- This will now be a requirement before registering new mobile handsets
- Collection to be done before registration of new cellular handsets by Mobile Network Providers.
- Zimbabwe already levies a 25% tax on new, imported smartphones.
The Zimbabwean finance minister, Mthuli Ncube, proposed to impose a further US$50 tax on new mobile handsets. The government is taking every chance to collect as much revenue from businesses and the people. Zimbabwe currently has a reduced tax base, thanks to the almost 95% unofficial unemployment rate.
However, the official unemployment rate in the country is 5.73%.
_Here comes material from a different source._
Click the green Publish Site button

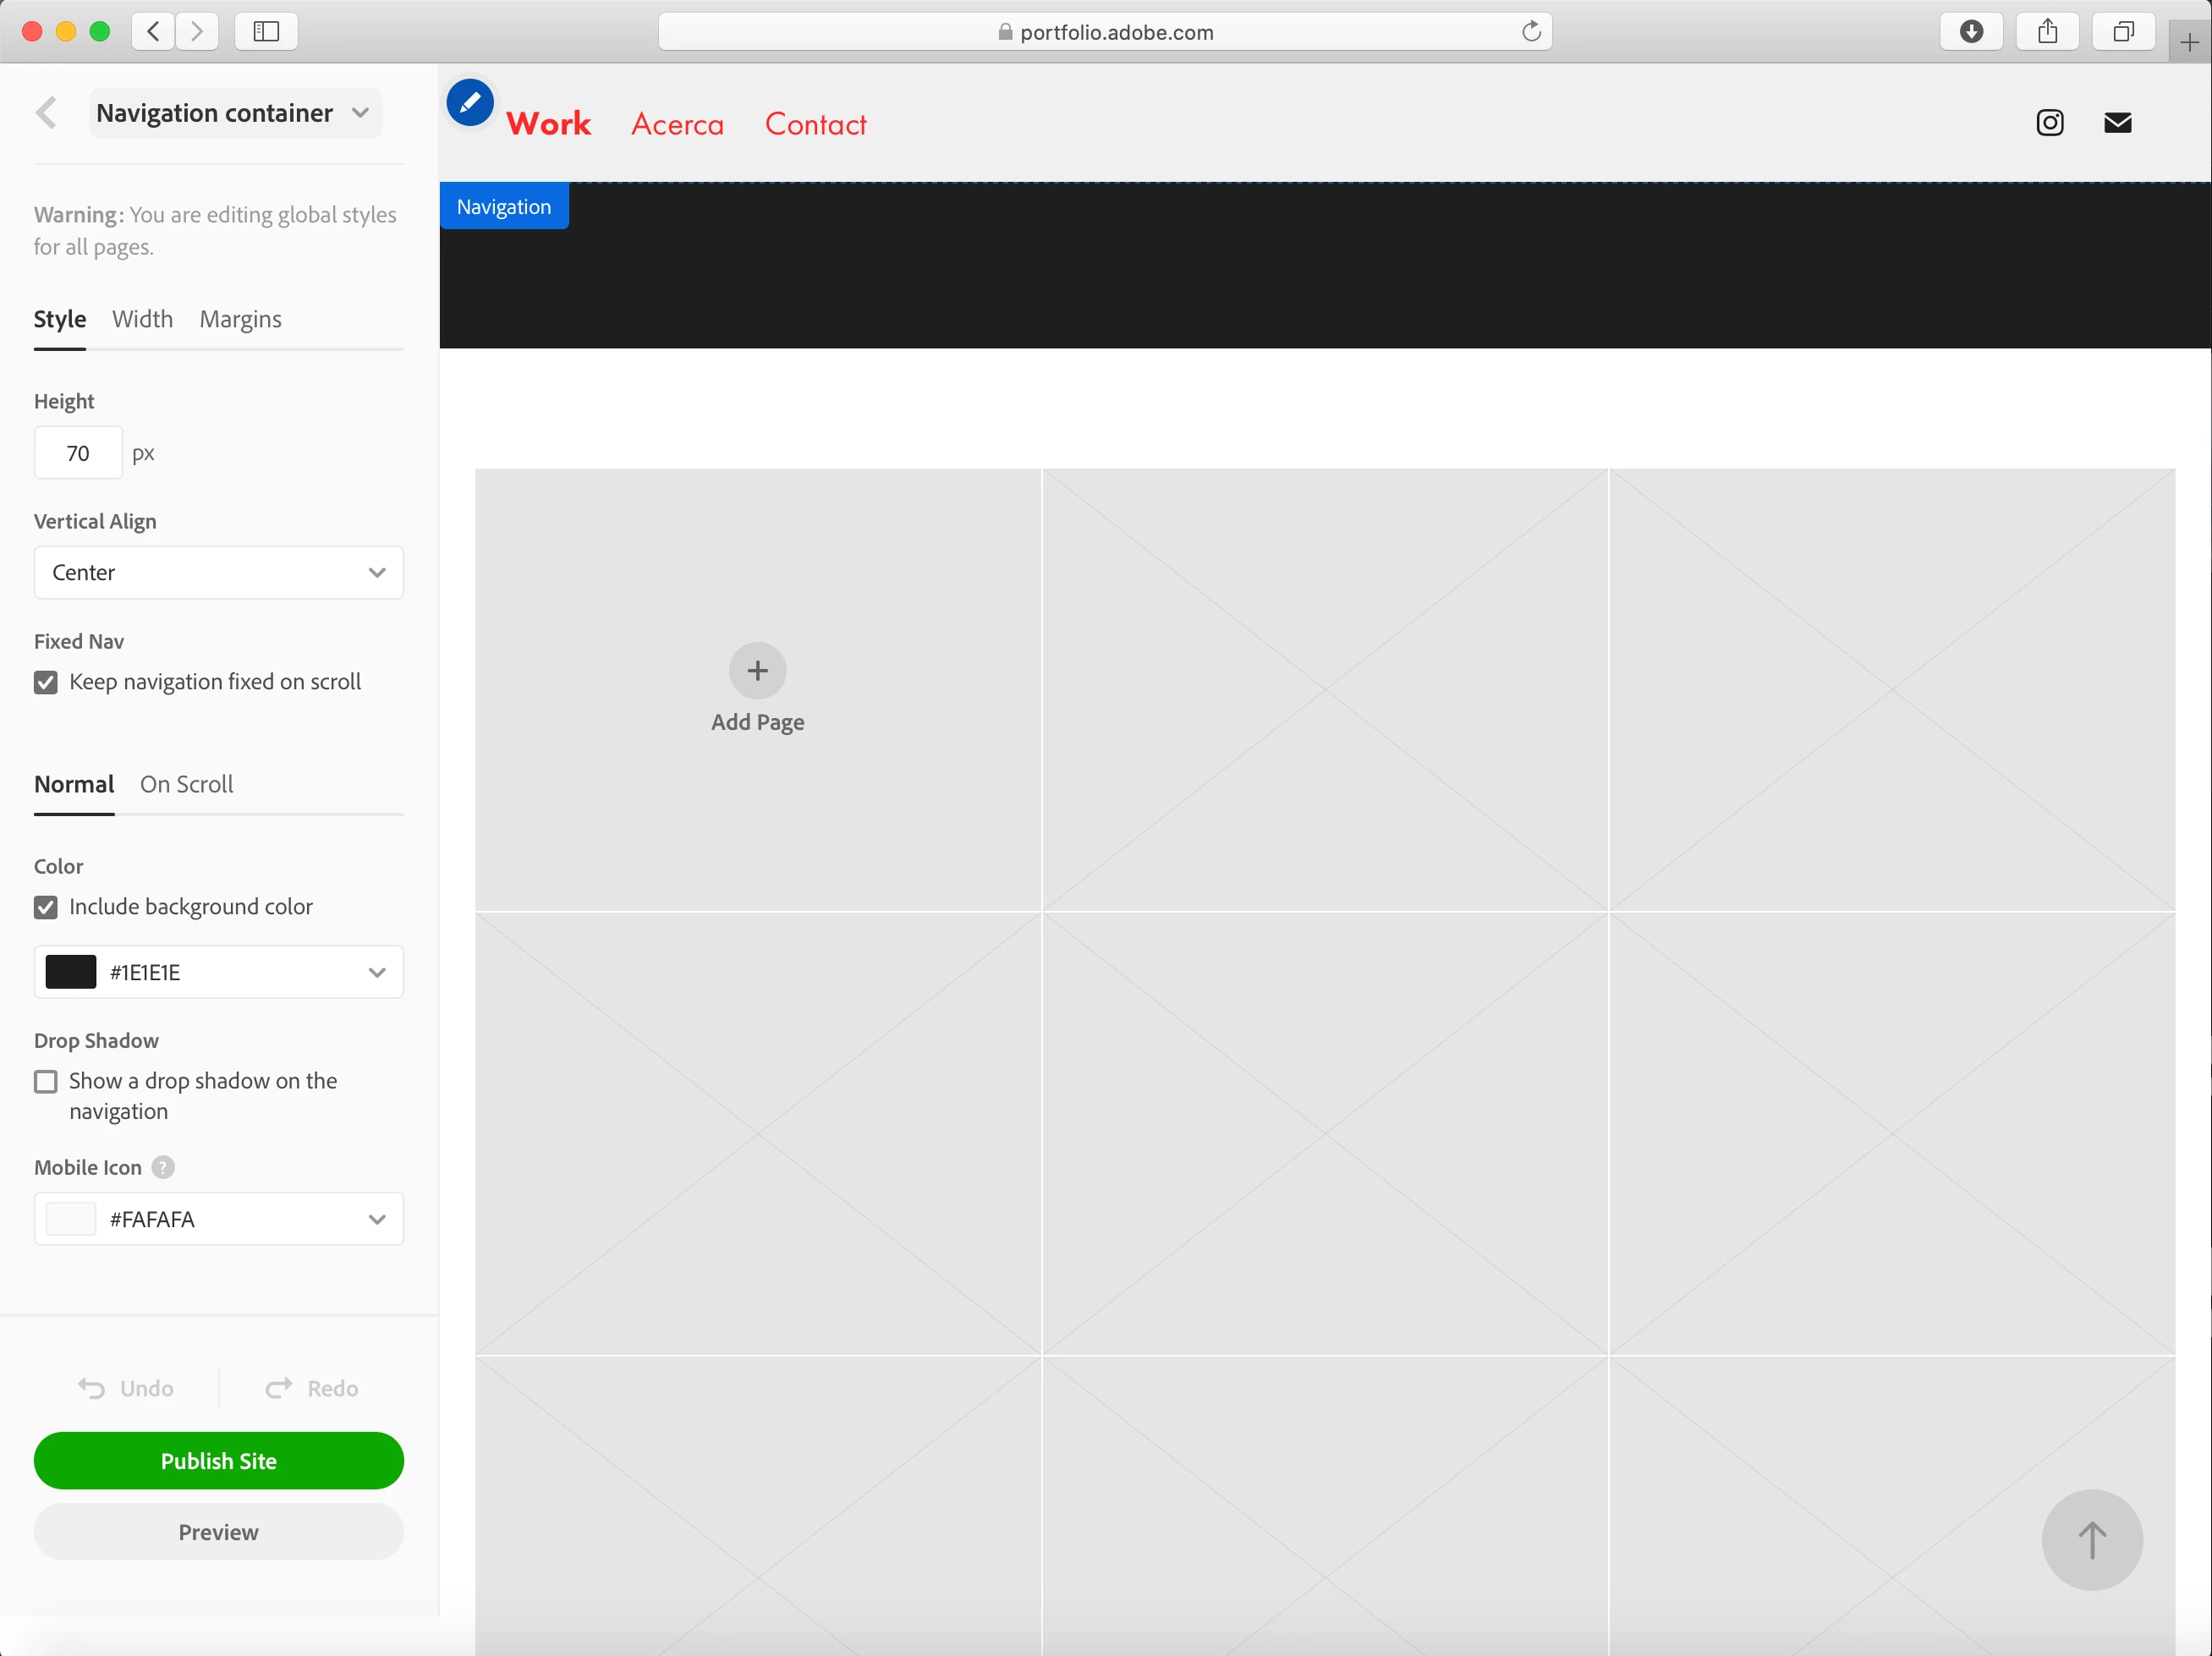[x=218, y=1460]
Presenting the 2022 proposed budget statement, the finance minister said, “Whereas imported cellular handsets attract modest customs duty of 25%, the funds realized, however, point to evasion of the customs duty due to the nature of the items which can easily be concealed,” he said.
“To curb tax evasion, I propose to introduce a levy of US$50 which will be collected before registration of new cellular handsets by Mobile Network Providers.” He added.
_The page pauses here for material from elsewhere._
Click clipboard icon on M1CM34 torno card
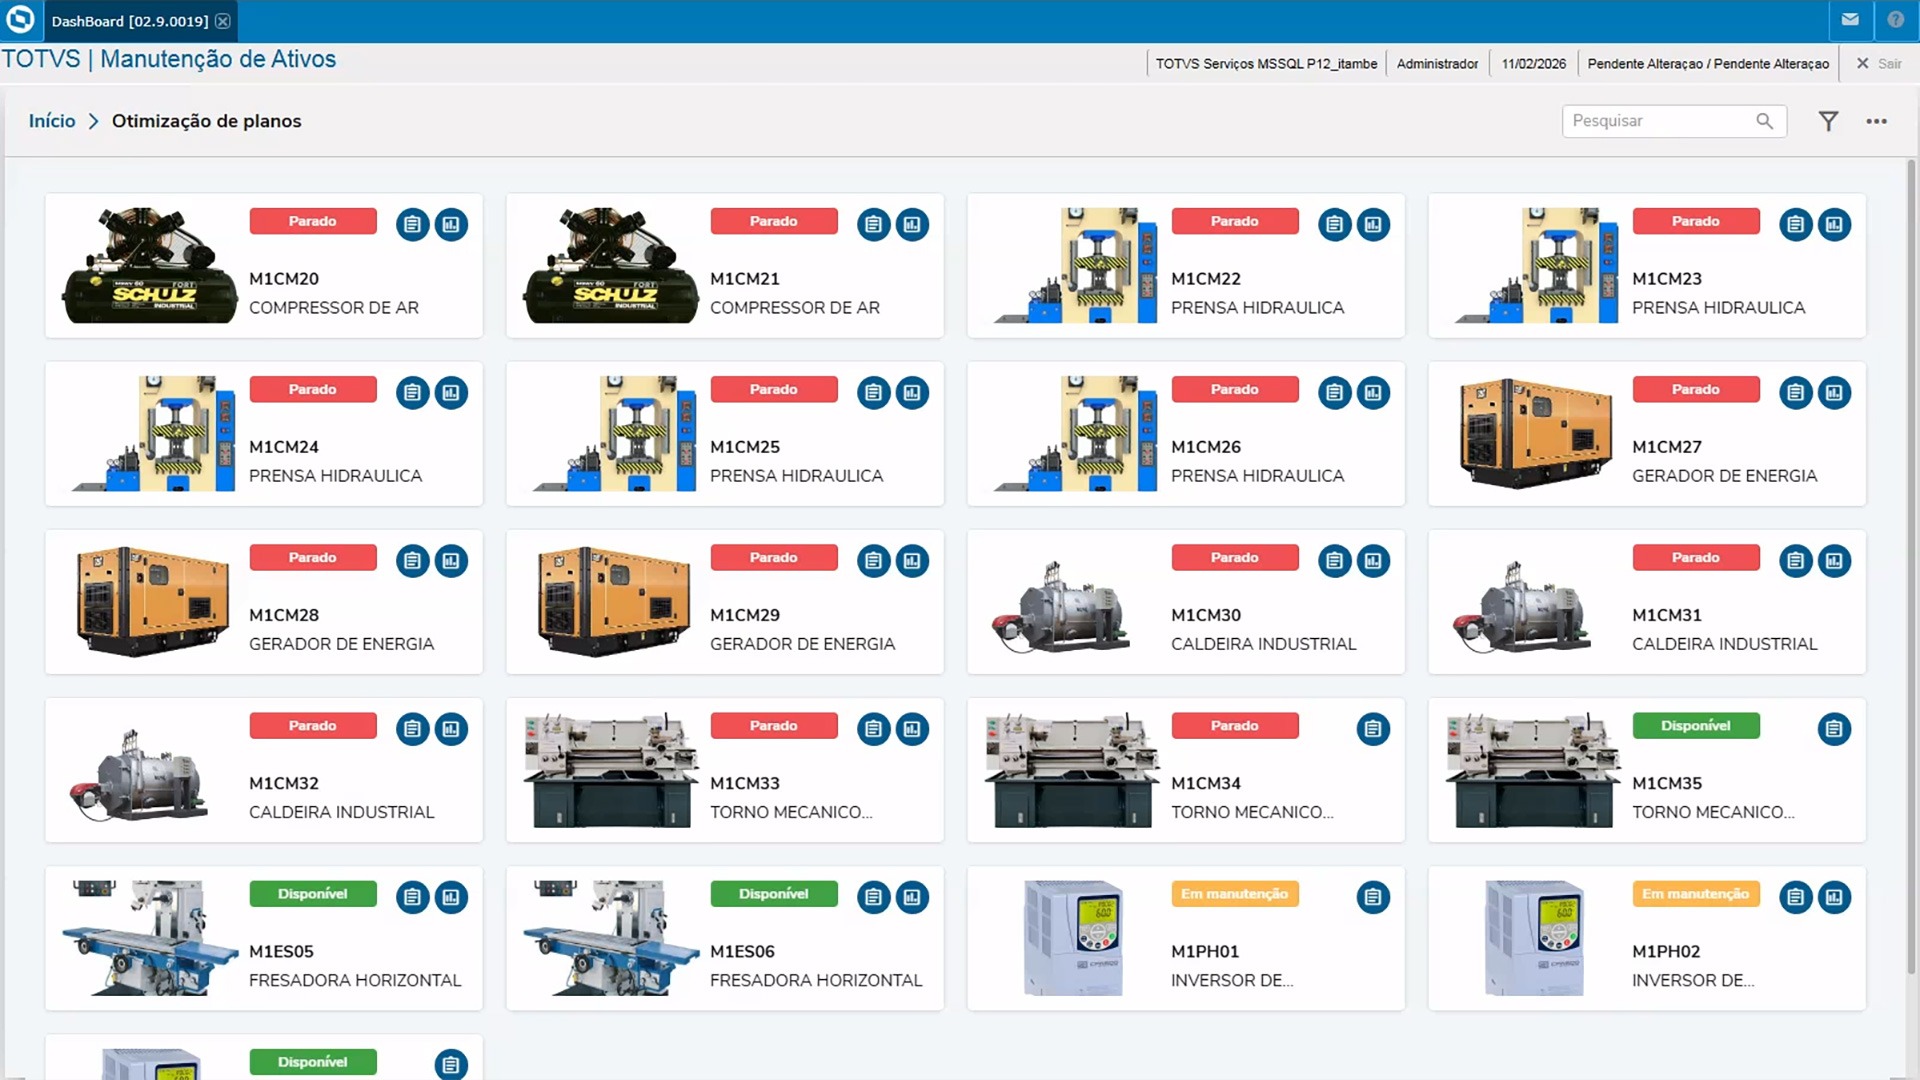This screenshot has height=1080, width=1920. point(1373,729)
This measure puzzled many. This was because Zimbabweans already pay a 2% tax for all electronic money transfers. Therefore, this is another ploy to collect more money from them – only that this time it is through mobile network providers.
To avoid double taxation, he said that those who would have paid duty on new cellphone handsets would be refunded their US$50 by the Zimbabwe Revenue Authority (ZIMRA) within 30 days of receipt of payment from the mobile operator.
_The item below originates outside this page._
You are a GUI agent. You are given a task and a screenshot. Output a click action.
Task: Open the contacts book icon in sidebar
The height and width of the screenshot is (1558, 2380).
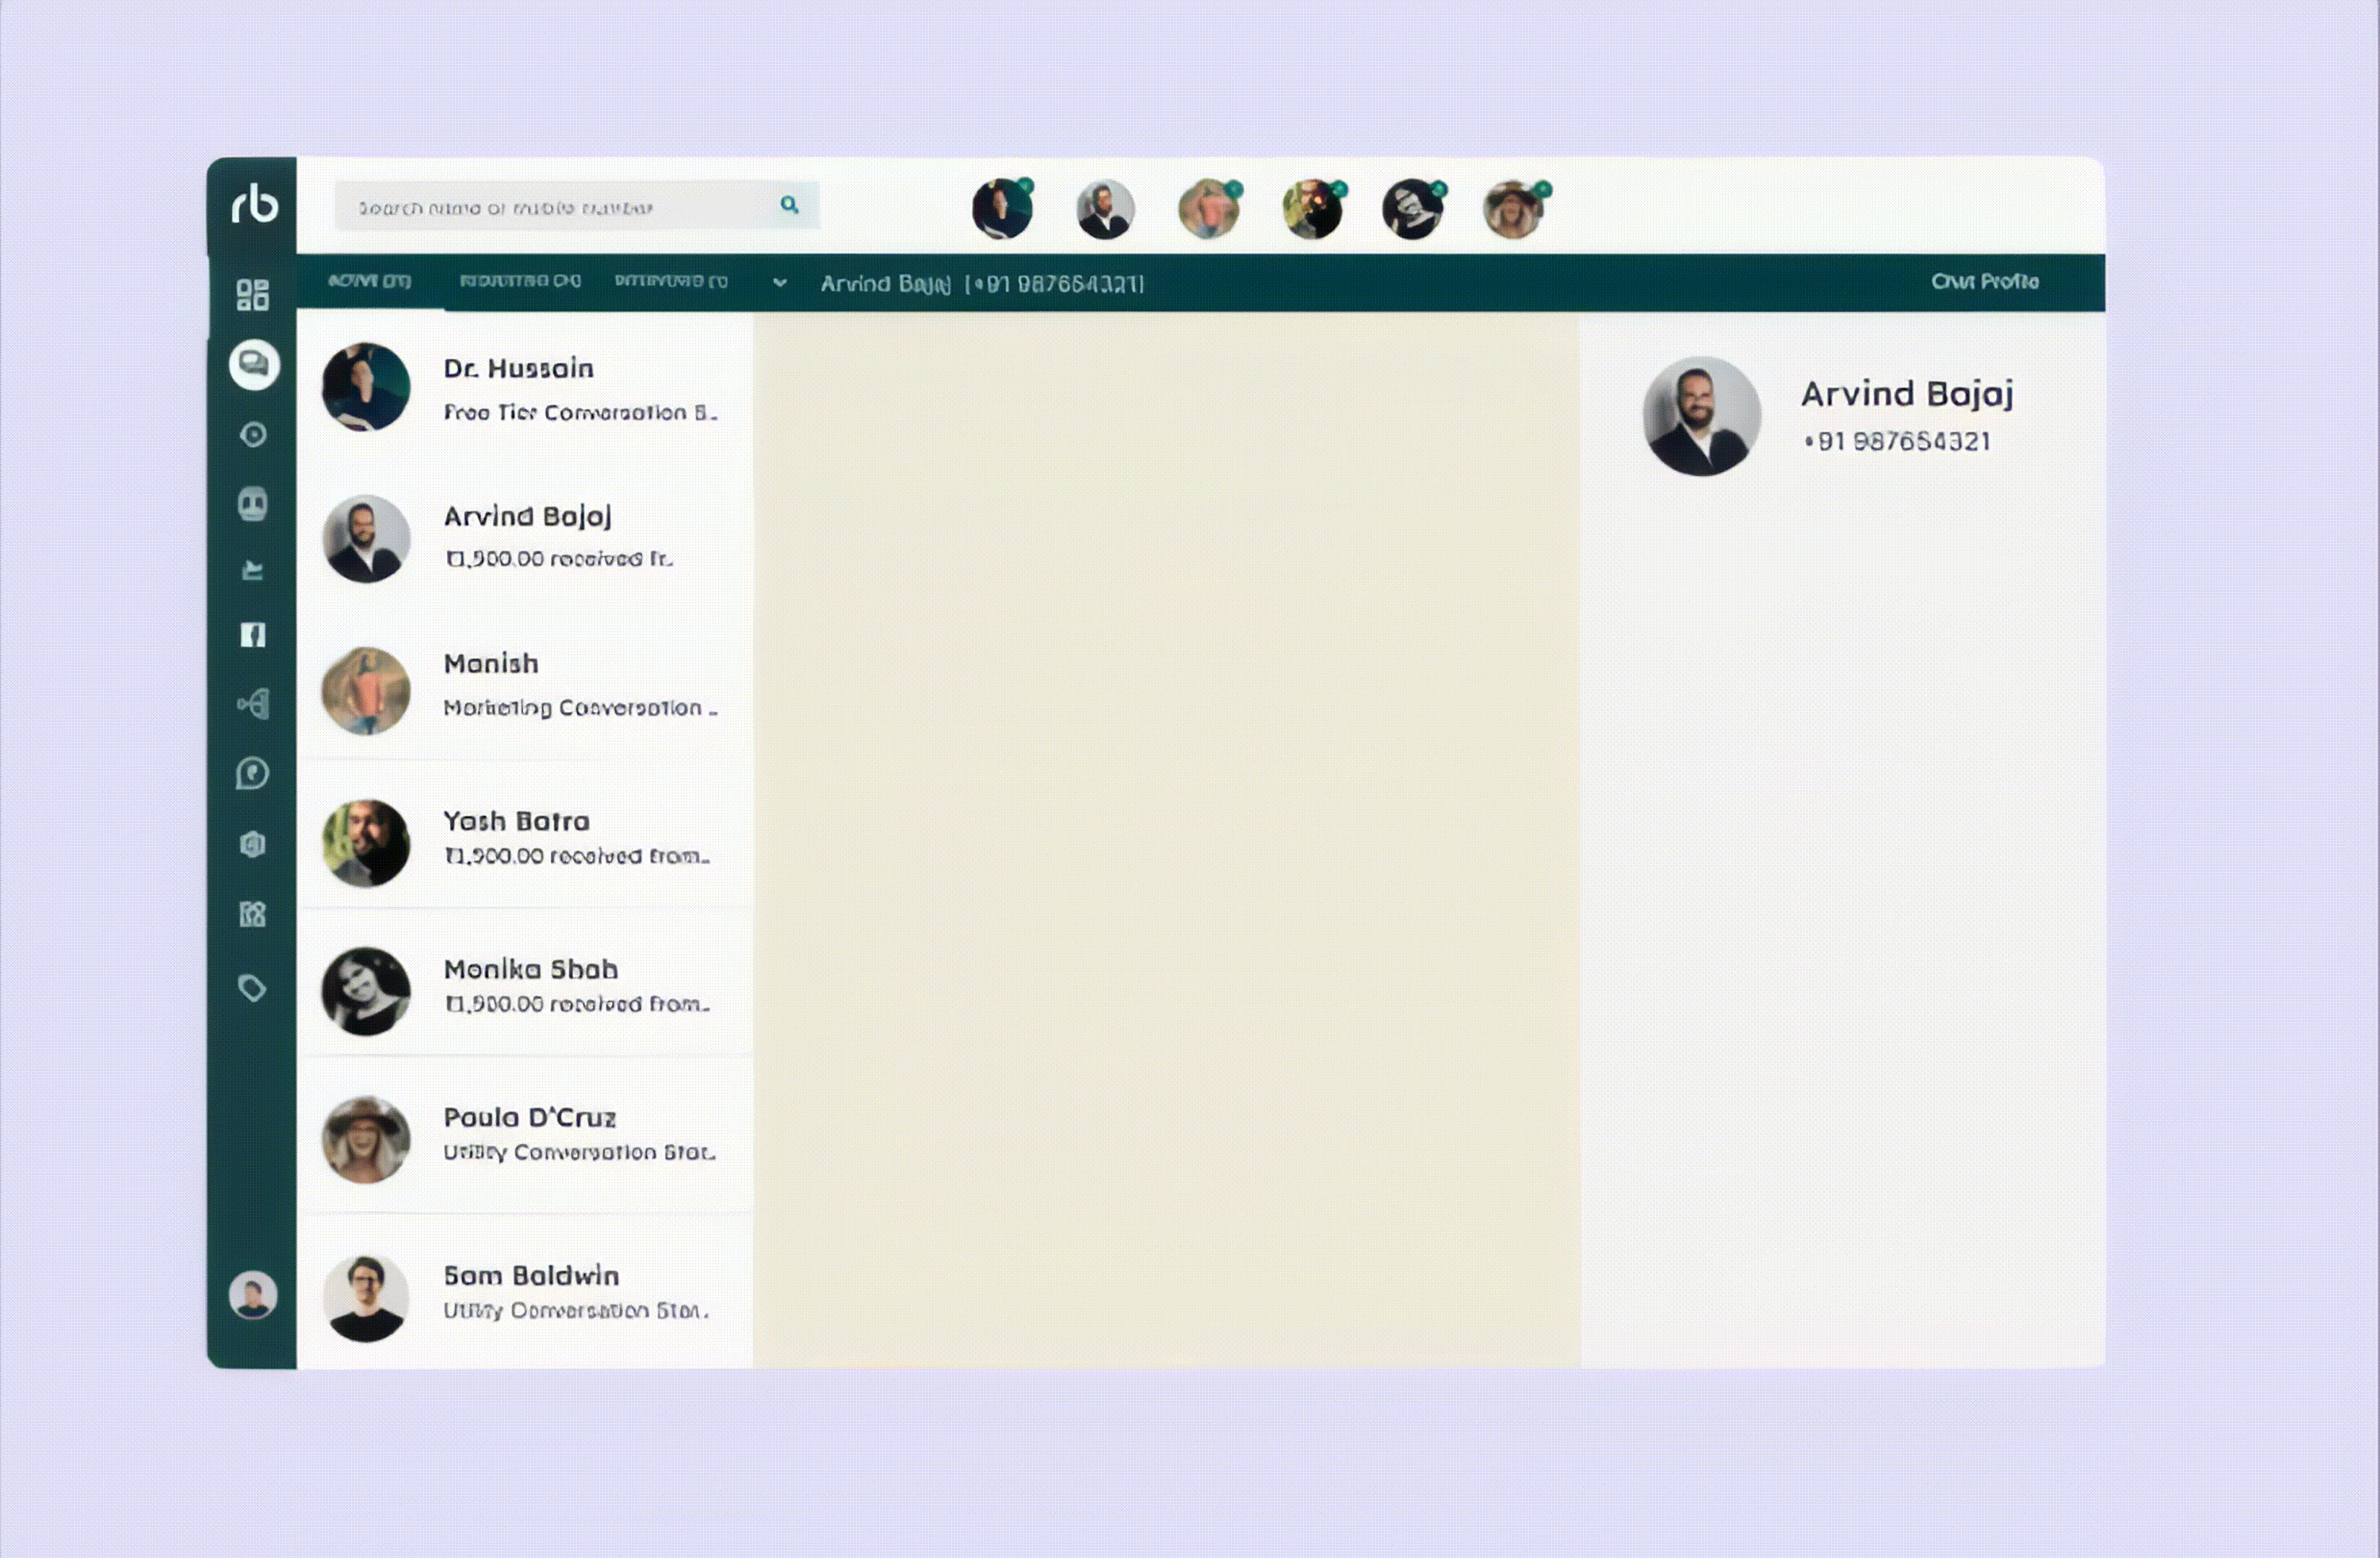(253, 504)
But this measure may prove to be just another headache for mobile network providers, given the government’s reluctance to pay back money owed to suppliers, investors, and businesses, especially if it is in foreign currency.
Other African countries such as Ghana also use network providers to collect tax revenue. This new trend results from the increasing number of people who are accessing the internet across the continent. However, cellphone providers criticize this move as it hinders the fast adoption of digital services.
Governments should develop other innovative ways to increase tax revenue collection, for example, supporting small businesses that can potentially employ tens of thousands more people, hence enlarging the tax base.